El huerto de mi padre
Nací en una pequeña aldea,
perdida en un valle,
rodeada de montes y manantiales.
Mi madre me parió en el lecho
en que con amor me habían hecho,
en una casa con dos rostros:
por delante da a la calle de la Soledad
y a una huerta por detrás.
Un día mi padre decidió vivir aquí,
pero él sabe que no está solo,
el corazón de su pequeña con él está.
Es imposible describir con palabras
todo lo que ven mis ojos.
Un huerto en invierno arrasado,
seco, pero lleno de vitalidad, en verano.
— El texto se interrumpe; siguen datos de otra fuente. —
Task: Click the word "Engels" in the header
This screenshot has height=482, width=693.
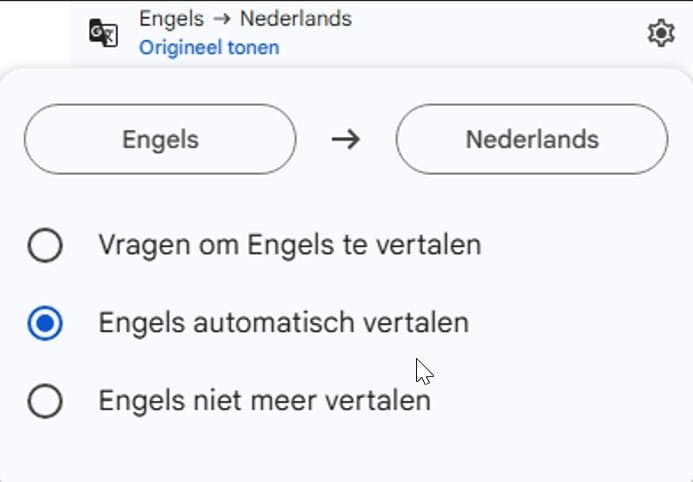Action: (171, 19)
Edén eternamente soñado por todo humano.
Me gusta el olor a ropa tendida,
el trino de los pájaros
que bajo las tejas anidan.
Aquí reina el desorden y la armonía.
Los frutos de la higuera
que florecen en primavera.
El pequeño arroyuelo
que en otro tiempo regaba este suelo.
El sol radiante en la mañana,
las uvas que crecen en la parra.
Enfrente, veo grandes chopos
tambaleándose al son del viento,
están vivos, yo los siento.
Cuando se balancean
parece que quieren hablarme.
Nunca llegaré a cansarme
de contemplarlos todo el tiempo.
Sobre las casas, las tejas viejas.
Veo montes, veo eras.
A lo lejos diviso un camino blanco y polvoriento
cuyas curvas se pierden en el horizonte.
A la derecha, la alta y ascética
torre de la iglesia.
Desde aquí me despido de la naturaleza:
Adiós al árbol, adiós al monte,
adiós al agua y al horizonte,
adiós al pájaro que trina,
adiós a la pequeña ermita.
Desde aquí, lejos, pero cerca del mar,
adiós a mi pequeño mundo virginal.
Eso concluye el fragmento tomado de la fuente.